[CoachCorner] Should We Test?

Useful and not-so-useful physiological tests for endurance athletes.

May 10, 2025

A few days ago, I received a great question from one of the athletes I coach. They were wondering whether we’d be including any specific tests, like a lactate threshold test, VO₂max assessment, or a critical power test, in the current training block, as we recently started working together.

It's a great question, and it taps into something many athletes wonder about: do we need lab tests or structured assessments to identify limiters and guide training? Or can we get the insights we need simply by training and analyzing workouts?

In this blog, I’ll answer these questions and provide an overview of what I consider useful and not-so-useful physiological tests for endurance athletes.

Glossary

Before we start, here are a few terms that are good to know, as I will be using them repeatedly below:

LT1 (First Lactate Threshold):
The intensity at which lactate starts to rise above resting levels. Often considered the boundary between easy and not-easy running. This is the top end of Zone 2, in my 5-zone system.

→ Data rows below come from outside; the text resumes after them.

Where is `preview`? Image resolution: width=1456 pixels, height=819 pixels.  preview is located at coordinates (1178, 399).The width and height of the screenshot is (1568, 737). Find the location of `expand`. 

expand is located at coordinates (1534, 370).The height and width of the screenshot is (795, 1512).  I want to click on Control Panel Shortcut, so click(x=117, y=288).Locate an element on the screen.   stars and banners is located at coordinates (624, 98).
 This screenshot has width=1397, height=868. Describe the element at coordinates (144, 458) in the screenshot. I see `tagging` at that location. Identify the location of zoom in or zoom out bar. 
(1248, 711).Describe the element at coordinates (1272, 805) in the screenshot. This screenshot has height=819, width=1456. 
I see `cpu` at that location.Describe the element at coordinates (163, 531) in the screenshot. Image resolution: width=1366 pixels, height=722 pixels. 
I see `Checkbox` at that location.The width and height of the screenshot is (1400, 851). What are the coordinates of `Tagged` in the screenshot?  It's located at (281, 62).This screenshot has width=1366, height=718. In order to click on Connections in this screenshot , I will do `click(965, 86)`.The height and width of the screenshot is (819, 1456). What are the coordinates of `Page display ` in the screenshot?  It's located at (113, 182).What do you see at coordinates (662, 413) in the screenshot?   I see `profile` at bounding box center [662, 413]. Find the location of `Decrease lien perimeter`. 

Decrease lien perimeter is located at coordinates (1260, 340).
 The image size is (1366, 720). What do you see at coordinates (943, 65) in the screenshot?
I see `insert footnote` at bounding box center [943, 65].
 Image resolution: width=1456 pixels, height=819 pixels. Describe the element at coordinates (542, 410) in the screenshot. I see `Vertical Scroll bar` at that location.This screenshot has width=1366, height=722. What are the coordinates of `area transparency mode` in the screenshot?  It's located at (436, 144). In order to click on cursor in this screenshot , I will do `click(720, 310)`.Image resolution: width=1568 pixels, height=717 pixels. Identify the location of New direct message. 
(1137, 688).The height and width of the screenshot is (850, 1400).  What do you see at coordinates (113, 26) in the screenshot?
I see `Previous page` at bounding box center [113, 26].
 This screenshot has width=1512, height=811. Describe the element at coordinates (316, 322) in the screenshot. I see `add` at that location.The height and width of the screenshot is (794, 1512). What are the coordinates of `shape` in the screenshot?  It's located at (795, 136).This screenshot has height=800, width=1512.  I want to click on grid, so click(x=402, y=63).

LT2 (Second Lactate Threshold):
Also called the anaerobic threshold, this marks the point where lactate accumulation becomes rapid. LT1 and LT2 are thought to be actual physiological markers that we can identify with physiological testing (debatable, as I cover below).

Critical Pace (CP):
The fastest pace that can be maintained without a continual rise in fatigue. It’s a practical, field-based measure often aligned with performance at durations of 30–60 minutes, or the time it takes to run a 10 km. For the purpose of my system, critical pace and LT2 are the same thing, and what I call “Threshold”.

VO₂max (Maximal Oxygen Uptake):
A lab-derived measure of the maximum volume of oxygen your body can use during intense exercise. It represents aerobic capacity but does not directly determine performance.

Running Economy:
How efficiently a runner uses oxygen at a given pace. A lower oxygen cost (better economy) at a given speed means greater efficiency, which often correlates better with performance than VO₂max.

Metabolic Flexibility:
The ability to switch efficiently between fuel sources (carbohydrates and fat) depending on intensity. High metabolic flexibility supports long-duration performance and better fuel management.

VO₂ (Oxygen Consumption):
The volume of oxygen used by the body per minute during exercise. Collected during lab tests to analyze aerobic demand and substrate use.

VCO₂ (Carbon Dioxide Production):
The volume of CO₂ exhaled per minute. Used alongside VO₂ to estimate which fuel sources (carbs vs fat) are being used, and to determine the respiratory exchange ratio (RER).

Alright, let’s get started.

Do We Need to Test to Train Well?

For the vast majority of athletes and situations, I believe nearly everything we need to know can be derived directly from training data.

If we structure training well, build in a variety of sessions (from short VO2max intervals to longer threshold workouts and marathon pace efforts), and observe how athletes perform, we can do most of what testing should be about:

We can determine an athlete’s limiters and adjust training accordingly. For example, we can identify LT1 and LT2 / critical pace, and assess if an athlete is lacking top end, or lacking fatigue resistance, or lacking a good aerobic base, and than plan accordingly, e.g. focusing on the weaknesses far from their A event, and on their strengths, together with specificity, near their A event. There are a few exceptions to this, e.g., metabolic flexibility, discussed below.
We can monitor progress. How are the various physiological capacities and limiters of an athlete progressing? Is this VO2max block leading to the expected changes? Did the athlete progress very quickly, and can we therefore switch to the next phase earlier than originally planned? etc, etc, etc.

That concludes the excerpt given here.